_DATASET ENTRIES:_
----
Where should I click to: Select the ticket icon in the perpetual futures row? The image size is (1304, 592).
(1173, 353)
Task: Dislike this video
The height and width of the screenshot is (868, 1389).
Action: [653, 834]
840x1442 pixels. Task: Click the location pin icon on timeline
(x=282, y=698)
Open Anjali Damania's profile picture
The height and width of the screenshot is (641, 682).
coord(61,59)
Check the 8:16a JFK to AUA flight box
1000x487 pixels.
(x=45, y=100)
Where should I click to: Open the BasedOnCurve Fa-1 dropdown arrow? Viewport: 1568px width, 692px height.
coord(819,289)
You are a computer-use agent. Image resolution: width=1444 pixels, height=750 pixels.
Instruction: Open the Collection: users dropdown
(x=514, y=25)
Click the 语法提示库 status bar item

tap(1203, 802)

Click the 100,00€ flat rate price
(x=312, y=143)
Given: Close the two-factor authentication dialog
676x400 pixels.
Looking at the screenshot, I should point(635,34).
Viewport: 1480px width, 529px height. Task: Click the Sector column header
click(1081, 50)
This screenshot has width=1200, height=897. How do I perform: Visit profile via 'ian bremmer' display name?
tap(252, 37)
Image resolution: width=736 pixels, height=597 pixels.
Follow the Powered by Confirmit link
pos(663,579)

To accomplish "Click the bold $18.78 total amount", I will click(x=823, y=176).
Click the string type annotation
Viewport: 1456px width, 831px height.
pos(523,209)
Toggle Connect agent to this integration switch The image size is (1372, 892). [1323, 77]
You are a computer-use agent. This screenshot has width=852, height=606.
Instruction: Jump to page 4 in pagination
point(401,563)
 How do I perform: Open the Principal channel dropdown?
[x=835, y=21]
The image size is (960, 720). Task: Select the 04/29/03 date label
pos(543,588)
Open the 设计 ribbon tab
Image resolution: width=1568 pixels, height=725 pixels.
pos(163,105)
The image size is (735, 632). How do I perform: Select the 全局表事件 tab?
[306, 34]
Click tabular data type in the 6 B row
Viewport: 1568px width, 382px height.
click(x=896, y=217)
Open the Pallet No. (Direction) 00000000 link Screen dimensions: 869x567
----
_STATED EXERCISE:_ Render the lines from the one containing "Task: Dislike this video" through the one containing "coord(61,59)" as a Markdown table with the columns Row and Record line, numbering each line and skipping any blank lines.

_FULL ANSWER:_
| Row | Record line |
|---|---|
| 1 | Task: Dislike this video |
| 2 | The height and width of the screenshot is (868, 1389). |
| 3 | Action: [653, 834] |
| 4 | 840x1442 pixels. Task: Click the location pin icon on timeline |
| 5 | (x=282, y=698) |
| 6 | Open Anjali Damania's profile picture |
| 7 | The height and width of the screenshot is (641, 682). |
| 8 | coord(61,59) |